Patient engagement allows for developing health interventions and research studies that align with the needs of people living with chronic diseases. Actively involving people with lived experience as partners in the design and governance of interventional trials is gaining prominence. However, there is a dearth of literature exploring the processes and procedures of patient partnership in various stages of randomized controlled trials (RCTs) with adolescents and young adults (AYAs) with inflammatory bowel disease (IBD), specifically.

METHODS

This reflective viewpoint outlines how AYA patient partners were involved in a RCT of an intervention to optimize transition from pediatric to adult care in IBD through a Youth Advisory Panel.
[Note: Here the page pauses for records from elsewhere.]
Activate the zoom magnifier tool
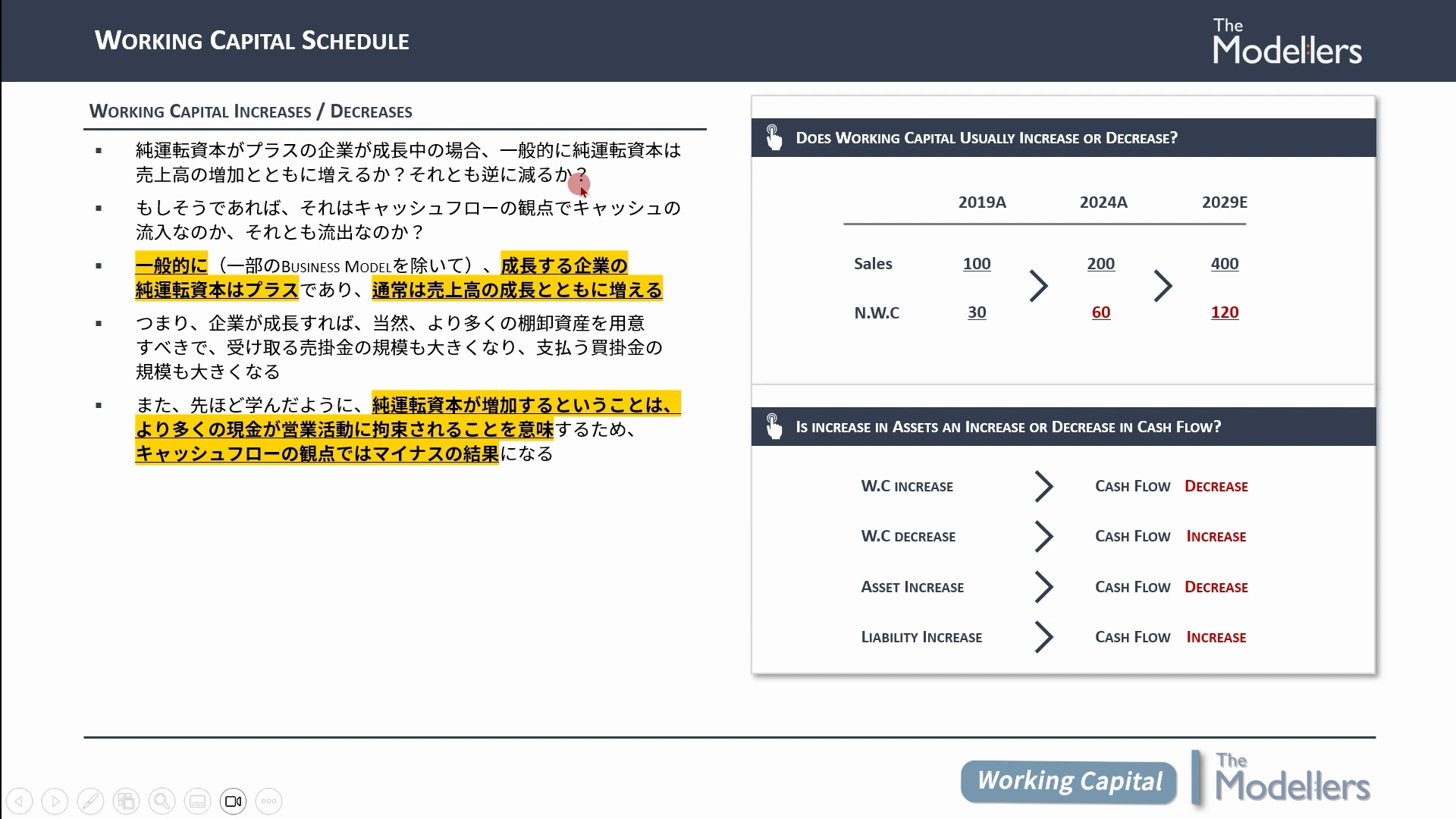Screen dimensions: 1456x819 point(162,801)
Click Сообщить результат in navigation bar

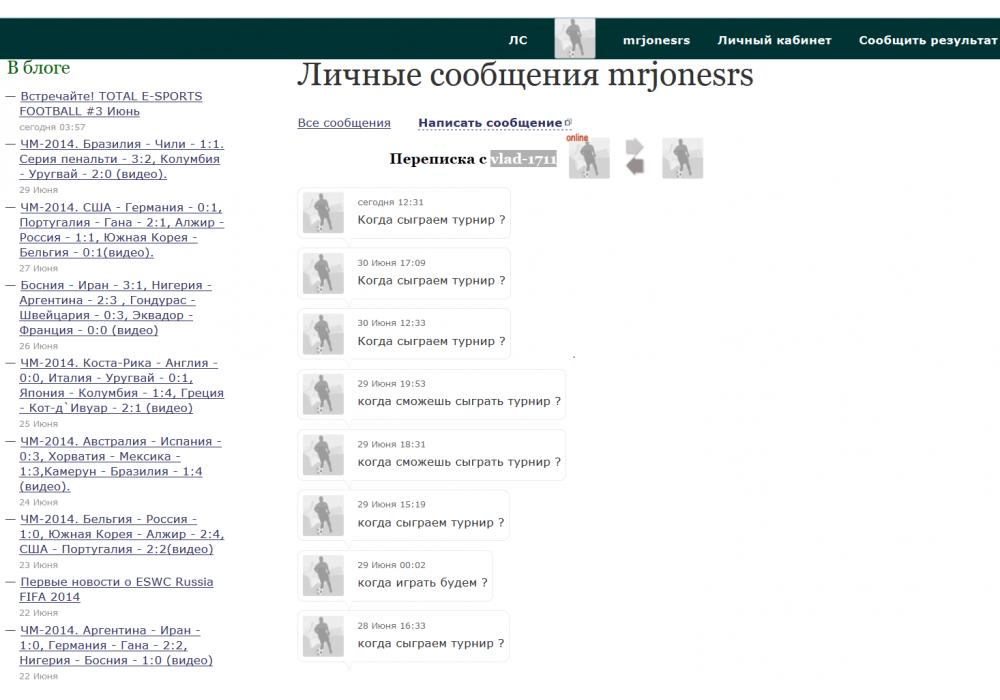[927, 41]
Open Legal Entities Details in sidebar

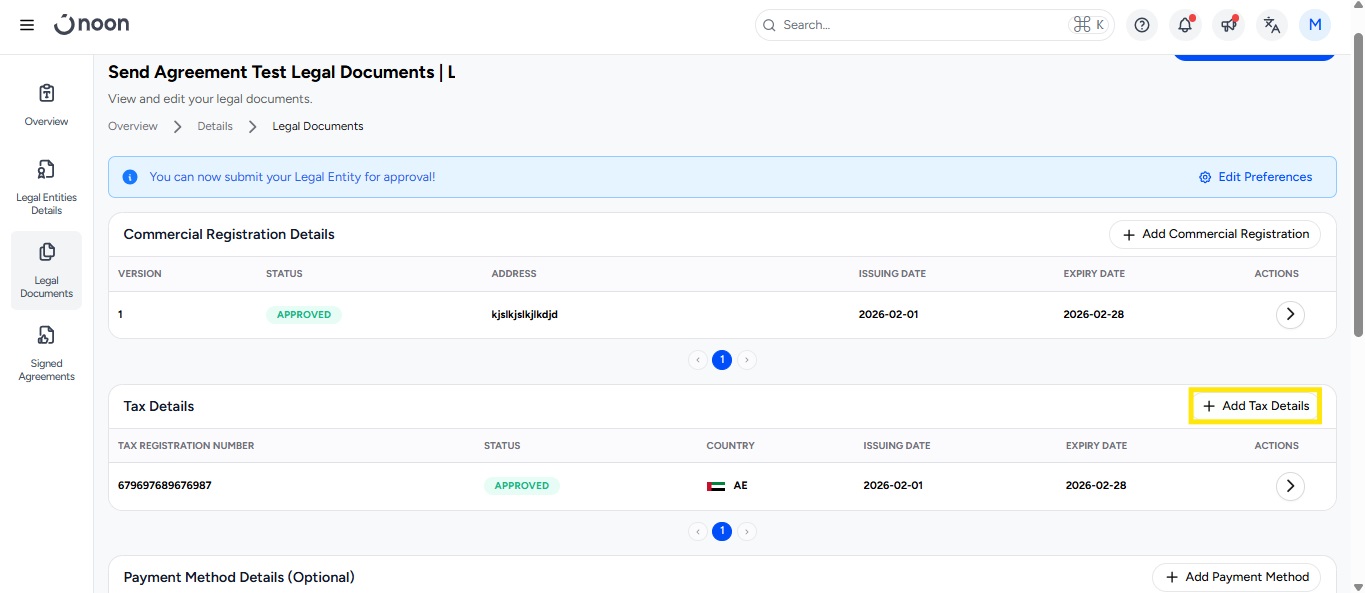[x=46, y=187]
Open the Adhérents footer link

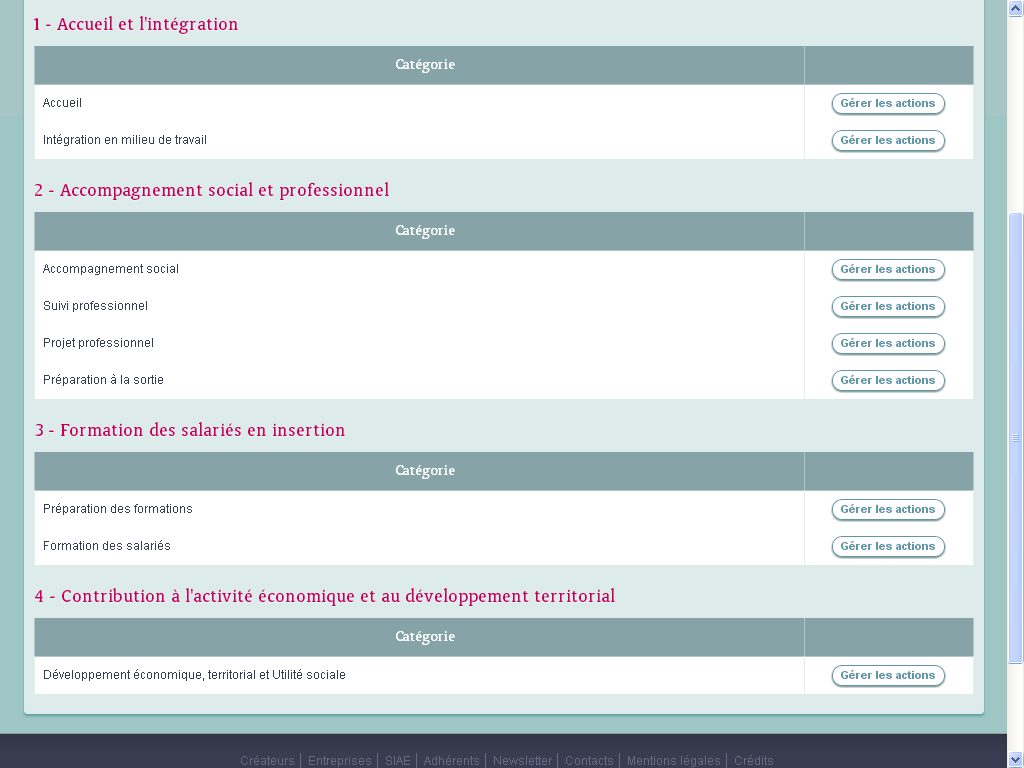[x=451, y=761]

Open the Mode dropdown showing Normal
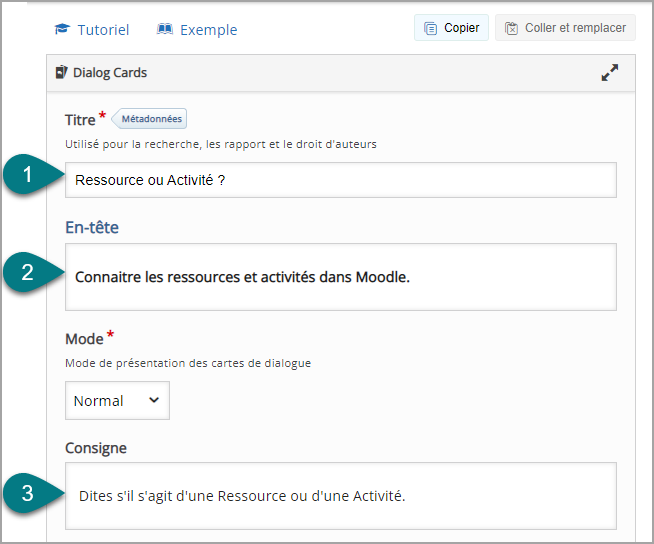click(117, 400)
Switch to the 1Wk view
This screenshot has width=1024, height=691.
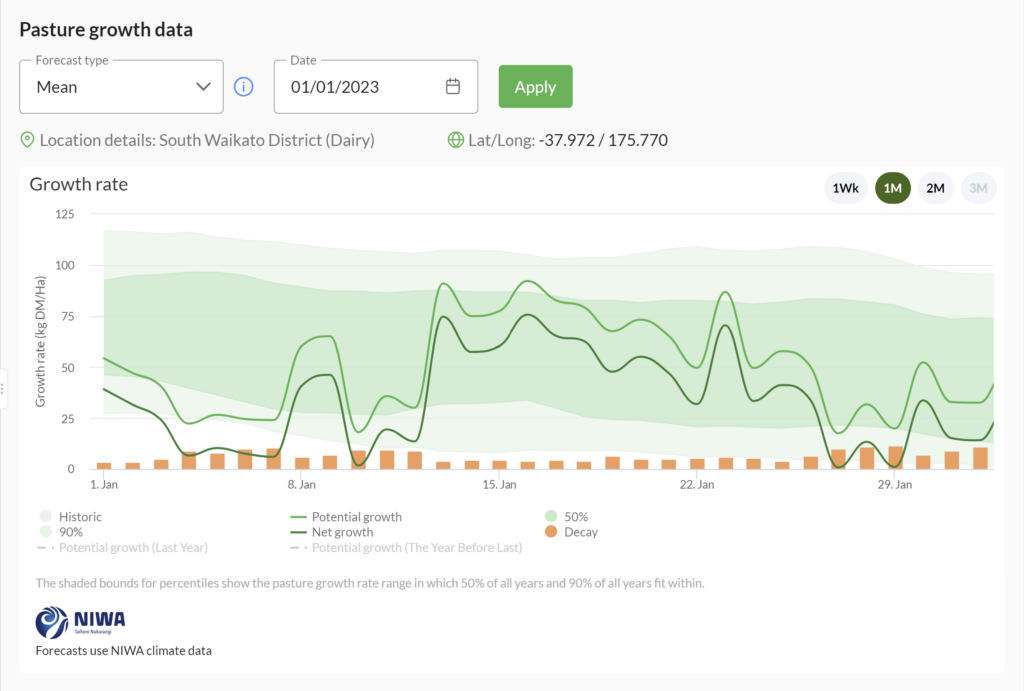point(846,187)
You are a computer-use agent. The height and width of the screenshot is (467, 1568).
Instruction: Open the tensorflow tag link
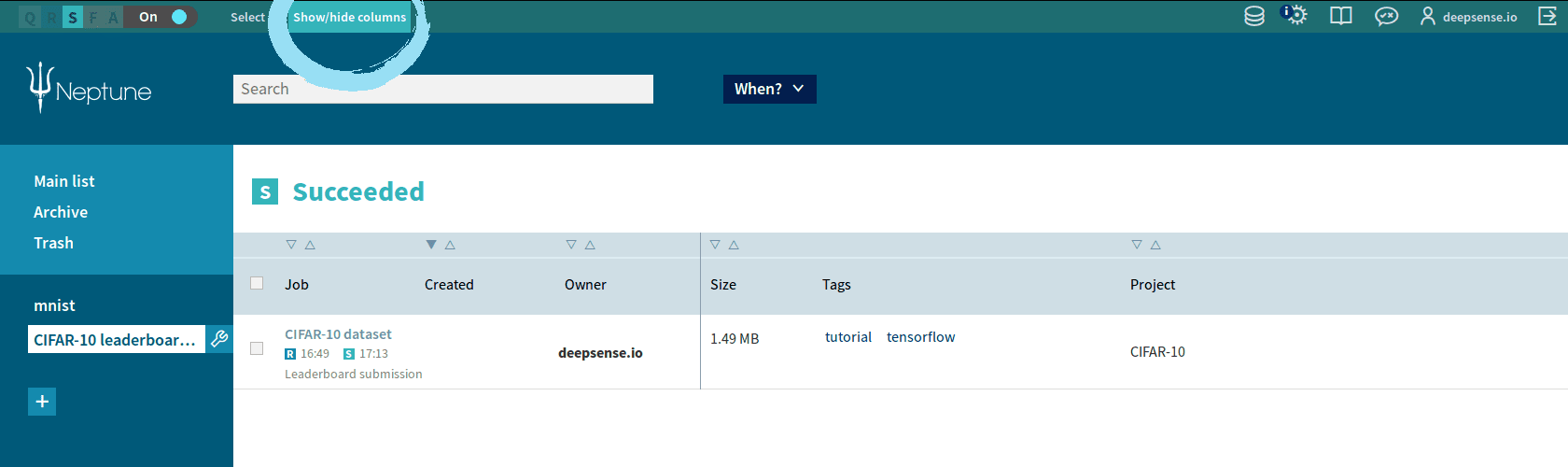[x=920, y=337]
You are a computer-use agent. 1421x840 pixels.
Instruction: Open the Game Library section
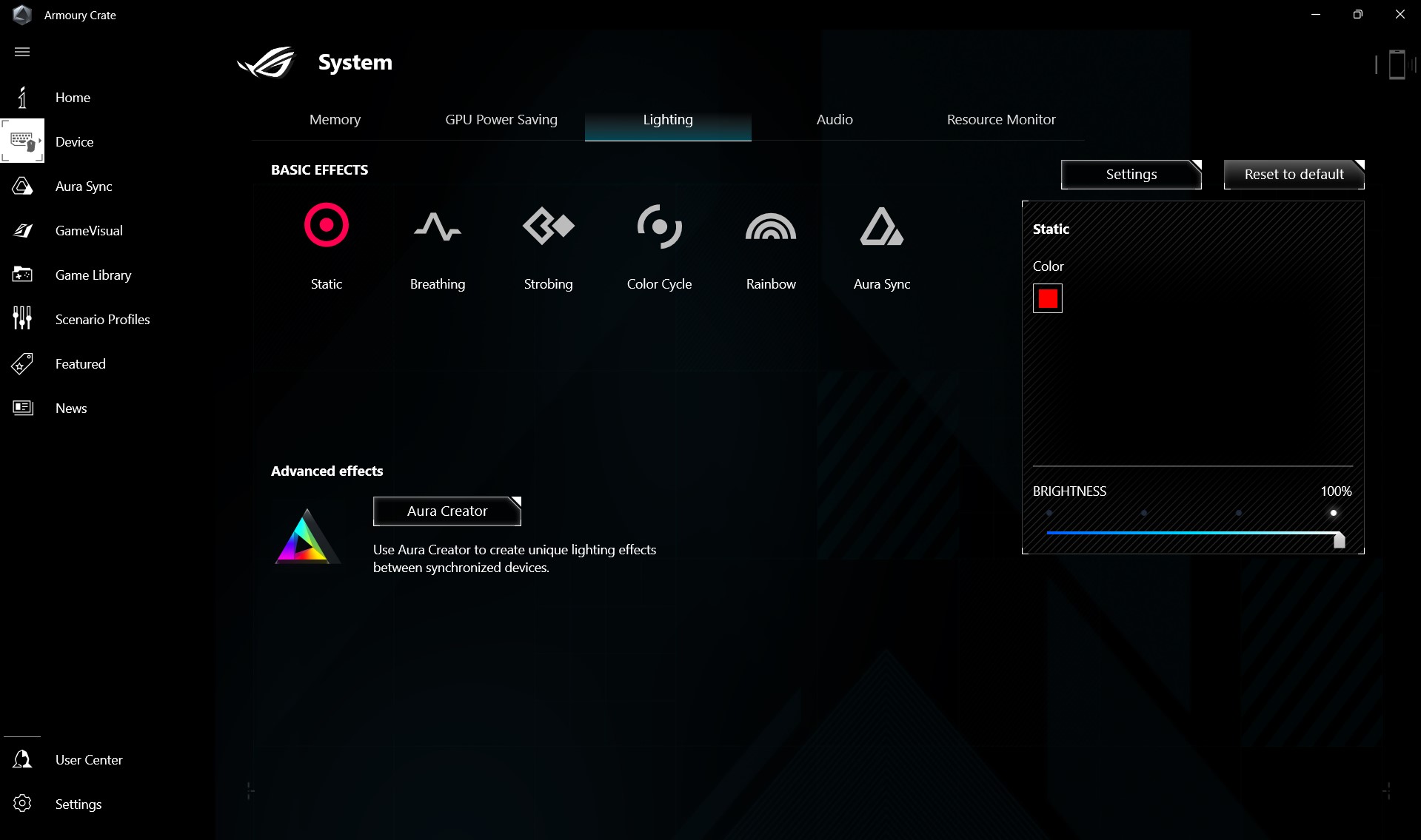point(93,275)
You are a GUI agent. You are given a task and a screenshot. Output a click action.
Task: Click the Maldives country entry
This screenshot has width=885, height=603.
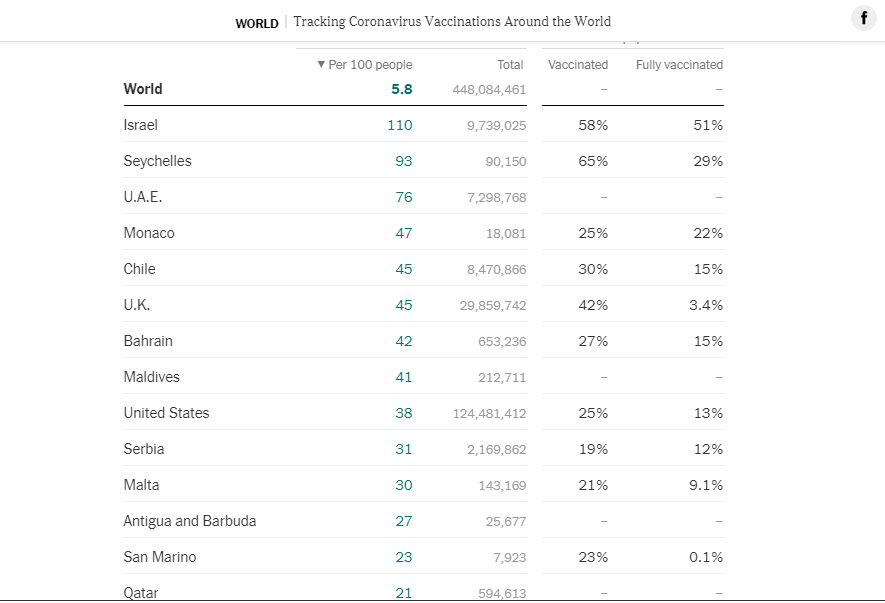[152, 377]
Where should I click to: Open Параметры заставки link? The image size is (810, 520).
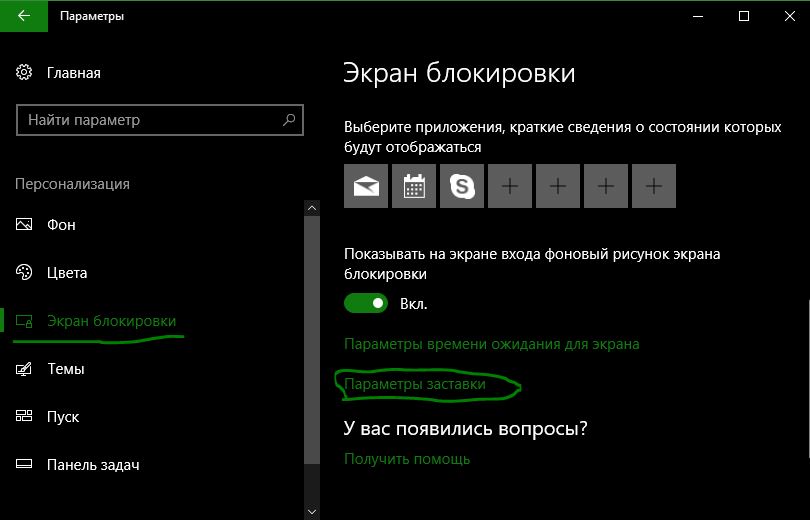tap(415, 384)
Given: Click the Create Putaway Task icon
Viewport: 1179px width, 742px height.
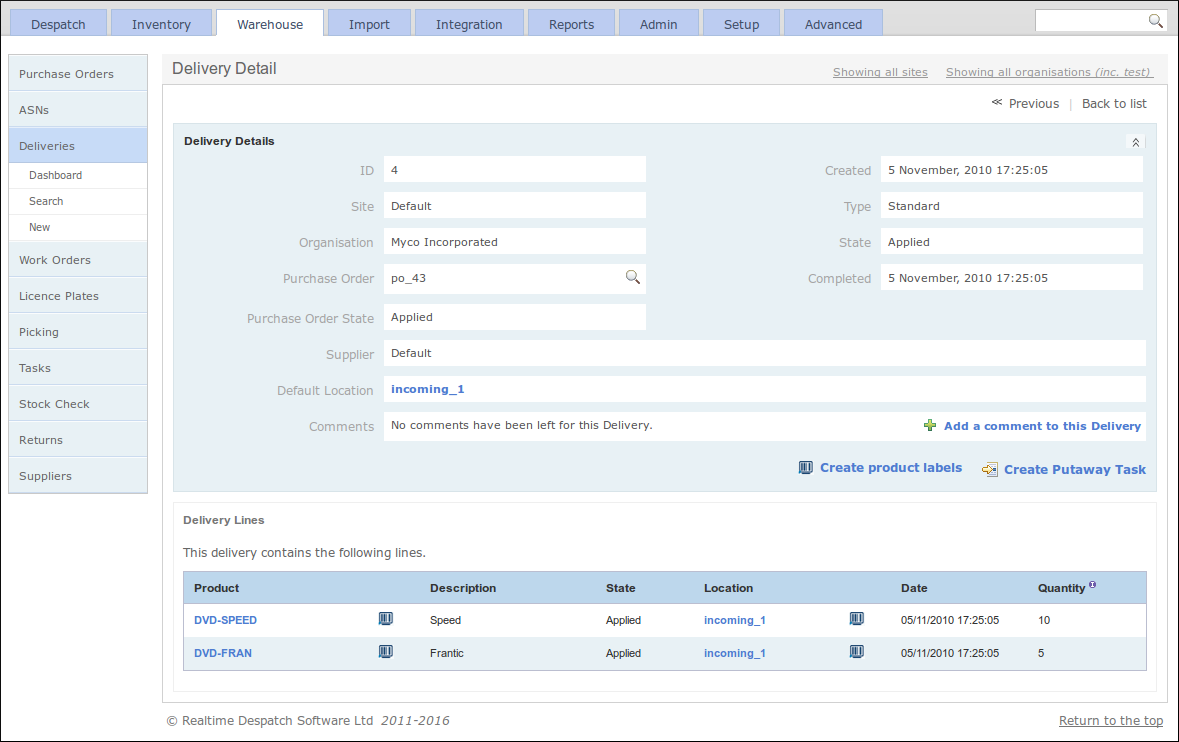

To achieve this objective, we: i) gathered information from eight members of the study team via virtual discussions, ii) reflected on our experiences collaborating with patient partners in the RCT, and iii) reviewed relevant documents, including meeting minutes. Discussion transcripts, reflections, and documents were reviewed by two academic researchers and one AYA patient partner to identify the varying levels of involvement among AYA patient partners in the trial. The engagement strategies implemented to maximize the translational impact of the multimodal intervention and inform patient-centered care across various stages of the RCT were also examined.

RESULTS

The processes, outputs and impacts of AYAs' contributions in priority setting and planning, intervention design and refinement, study execution, dissemination, and post-trial intervention implementation and dissemination were identified. AYA patient partner motivations for involvement in the RCT and key learnings from this partnership were uncovered.

CONCLUSION

AYA patient partners' contributions to the RCT were impactful, from study conceptualization to dissemination. Their involvement ensured the intervention's relevance, usability, and youth-friendliness, informed data analysis, and enhanced knowledge translation through co-creation. Future work in this field could involve evaluating the impact of patient engagement on AYA patient partners, research teams, and research outcomes in RCTs.